Vicki Joins Sustainable Nation to Discuss:
Vicki's Final Five Question Responses:
What is one piece of advice you'd give other sustainability professionals that might help them in their careers?
I think, especially for younger sustainability professionals, understand that there are a lot of ways to get into the field. You may be wanting to do the technical carbon accounting and working on renewable energy issues. You might be the communications person. You might be looking at it from a broader environmental point of view. You need to approach it in a way that it's what you really love. Just go out, get involved and you'll find the path into the field. It doesn't have to be any one direct method.

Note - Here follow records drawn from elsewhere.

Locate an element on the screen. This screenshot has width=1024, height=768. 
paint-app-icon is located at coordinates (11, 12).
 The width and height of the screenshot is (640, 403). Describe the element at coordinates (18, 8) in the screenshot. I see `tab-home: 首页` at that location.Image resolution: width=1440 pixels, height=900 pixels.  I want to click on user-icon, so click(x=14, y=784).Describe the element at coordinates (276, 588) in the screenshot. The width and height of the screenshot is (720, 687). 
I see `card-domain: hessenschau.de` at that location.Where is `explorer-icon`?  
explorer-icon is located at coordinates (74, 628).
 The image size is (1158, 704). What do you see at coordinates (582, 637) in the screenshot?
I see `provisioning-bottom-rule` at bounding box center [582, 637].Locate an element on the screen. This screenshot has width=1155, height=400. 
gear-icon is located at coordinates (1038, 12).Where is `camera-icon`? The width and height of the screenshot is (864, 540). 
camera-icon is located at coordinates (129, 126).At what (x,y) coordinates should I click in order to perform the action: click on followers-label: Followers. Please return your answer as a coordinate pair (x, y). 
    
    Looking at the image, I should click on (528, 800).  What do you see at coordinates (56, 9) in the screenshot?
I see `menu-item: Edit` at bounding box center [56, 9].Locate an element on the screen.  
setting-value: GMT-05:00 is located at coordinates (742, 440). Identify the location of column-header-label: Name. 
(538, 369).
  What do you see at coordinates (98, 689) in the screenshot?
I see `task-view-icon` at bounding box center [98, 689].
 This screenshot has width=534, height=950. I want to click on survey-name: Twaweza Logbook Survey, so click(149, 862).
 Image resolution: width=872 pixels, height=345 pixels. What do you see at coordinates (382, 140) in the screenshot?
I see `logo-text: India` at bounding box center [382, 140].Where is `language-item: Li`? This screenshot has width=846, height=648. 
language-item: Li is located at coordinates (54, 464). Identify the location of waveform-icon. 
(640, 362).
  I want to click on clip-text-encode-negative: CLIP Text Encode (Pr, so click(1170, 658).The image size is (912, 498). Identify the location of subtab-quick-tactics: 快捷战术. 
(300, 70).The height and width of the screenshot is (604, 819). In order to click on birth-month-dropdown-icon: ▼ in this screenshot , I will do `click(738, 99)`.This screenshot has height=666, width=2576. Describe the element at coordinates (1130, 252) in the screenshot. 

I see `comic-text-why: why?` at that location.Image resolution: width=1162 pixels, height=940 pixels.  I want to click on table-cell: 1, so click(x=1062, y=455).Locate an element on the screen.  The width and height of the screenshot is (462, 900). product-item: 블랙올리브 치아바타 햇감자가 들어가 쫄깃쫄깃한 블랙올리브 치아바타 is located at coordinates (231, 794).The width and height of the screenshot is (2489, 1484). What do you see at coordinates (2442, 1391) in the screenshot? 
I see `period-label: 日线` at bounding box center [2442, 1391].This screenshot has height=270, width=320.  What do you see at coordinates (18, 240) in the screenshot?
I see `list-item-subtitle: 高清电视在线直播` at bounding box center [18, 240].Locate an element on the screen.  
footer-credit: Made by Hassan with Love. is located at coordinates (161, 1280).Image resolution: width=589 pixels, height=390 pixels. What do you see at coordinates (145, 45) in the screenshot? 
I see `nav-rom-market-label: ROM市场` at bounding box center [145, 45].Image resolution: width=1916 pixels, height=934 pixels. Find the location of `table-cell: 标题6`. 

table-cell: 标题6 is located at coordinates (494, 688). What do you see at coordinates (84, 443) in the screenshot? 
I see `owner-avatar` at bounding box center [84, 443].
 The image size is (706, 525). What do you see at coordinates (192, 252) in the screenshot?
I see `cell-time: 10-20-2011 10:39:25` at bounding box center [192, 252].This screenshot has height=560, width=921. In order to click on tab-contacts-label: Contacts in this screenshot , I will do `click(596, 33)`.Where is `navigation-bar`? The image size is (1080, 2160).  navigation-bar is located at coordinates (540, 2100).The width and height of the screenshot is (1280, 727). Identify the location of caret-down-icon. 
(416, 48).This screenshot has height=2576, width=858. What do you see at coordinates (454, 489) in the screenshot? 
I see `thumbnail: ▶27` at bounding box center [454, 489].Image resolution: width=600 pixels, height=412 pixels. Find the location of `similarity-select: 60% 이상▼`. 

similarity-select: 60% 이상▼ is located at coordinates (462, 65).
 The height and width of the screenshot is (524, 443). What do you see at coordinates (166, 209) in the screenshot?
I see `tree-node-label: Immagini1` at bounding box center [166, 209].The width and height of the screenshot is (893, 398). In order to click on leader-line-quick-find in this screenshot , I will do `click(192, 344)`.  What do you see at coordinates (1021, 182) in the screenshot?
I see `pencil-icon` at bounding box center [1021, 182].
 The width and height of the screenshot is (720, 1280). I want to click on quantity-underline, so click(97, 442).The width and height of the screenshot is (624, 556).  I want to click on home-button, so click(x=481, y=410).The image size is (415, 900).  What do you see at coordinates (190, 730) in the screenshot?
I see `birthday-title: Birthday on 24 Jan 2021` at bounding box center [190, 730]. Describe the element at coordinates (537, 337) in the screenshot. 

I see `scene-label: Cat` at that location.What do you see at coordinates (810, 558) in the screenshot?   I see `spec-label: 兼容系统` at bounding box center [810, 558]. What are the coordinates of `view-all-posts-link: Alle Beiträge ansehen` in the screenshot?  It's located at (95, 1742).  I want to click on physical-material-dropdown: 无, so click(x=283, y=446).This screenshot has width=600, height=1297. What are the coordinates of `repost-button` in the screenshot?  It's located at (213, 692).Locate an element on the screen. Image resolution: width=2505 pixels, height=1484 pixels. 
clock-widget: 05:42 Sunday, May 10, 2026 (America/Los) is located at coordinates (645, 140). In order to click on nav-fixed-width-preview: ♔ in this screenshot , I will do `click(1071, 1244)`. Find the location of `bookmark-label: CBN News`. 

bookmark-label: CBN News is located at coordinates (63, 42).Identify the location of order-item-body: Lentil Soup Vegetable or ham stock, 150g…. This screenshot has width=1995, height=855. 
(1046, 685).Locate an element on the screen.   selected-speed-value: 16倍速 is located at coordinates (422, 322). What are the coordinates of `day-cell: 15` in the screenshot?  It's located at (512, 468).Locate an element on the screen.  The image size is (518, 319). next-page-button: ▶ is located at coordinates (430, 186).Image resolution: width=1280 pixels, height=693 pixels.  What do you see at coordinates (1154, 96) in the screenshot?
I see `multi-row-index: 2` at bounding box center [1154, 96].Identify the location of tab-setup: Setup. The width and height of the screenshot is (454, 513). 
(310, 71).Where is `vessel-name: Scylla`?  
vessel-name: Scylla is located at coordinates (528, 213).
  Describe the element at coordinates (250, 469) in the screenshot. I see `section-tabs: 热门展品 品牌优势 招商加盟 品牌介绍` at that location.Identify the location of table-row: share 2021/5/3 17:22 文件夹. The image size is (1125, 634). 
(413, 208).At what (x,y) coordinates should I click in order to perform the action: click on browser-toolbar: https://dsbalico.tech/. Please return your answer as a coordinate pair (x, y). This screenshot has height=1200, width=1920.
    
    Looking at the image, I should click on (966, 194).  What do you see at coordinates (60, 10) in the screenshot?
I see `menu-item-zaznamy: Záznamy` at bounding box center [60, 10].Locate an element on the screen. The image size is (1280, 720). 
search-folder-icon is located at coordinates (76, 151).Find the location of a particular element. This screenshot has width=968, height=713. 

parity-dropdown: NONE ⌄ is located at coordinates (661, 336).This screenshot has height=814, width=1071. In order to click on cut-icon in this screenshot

What are you most excited about right now in the world of sustainability?
I'm really excited about the different ways that we're looking at renewable energy. I know it's growing fast. When we first set our renewable energy goals here in the city, I remember we were talking about having 10 megawatts and we thought that was a really exciting number. Now we're already at the gigawatts stage in the state and it's growing fast. And I think that it's something that is going to be more and more integrated and help us over the hump with the reducing our use of fossil fuels.
What is one book you would recommend sustainability professionals read?
Well, we all need to have a sense of humor and my favorite book is the Monkey Wrench Gang by Edward Abbey. It is one of the very first books from many years ago, which had some of the environmental terrorists. It just makes me smile to think that it goes back that far.
What are some of your favorite resources or tools that really help you in the work that you do?
It gets back to all of our networks. If I need something, I go to the sustainability directors network (USDN) or I go to one of our local networks, be it the Climate Action Network or others. We also have a group that works on air quality. Sustainability is something that there's more and more written about it, but it's changing so fast and things are moving so quickly. What really counts is having the people that you can turn to when you need.
Where can people go to learn more about you and the work that you're leading at Salt Lake City.
Our website is slcgreen.com and everything is there.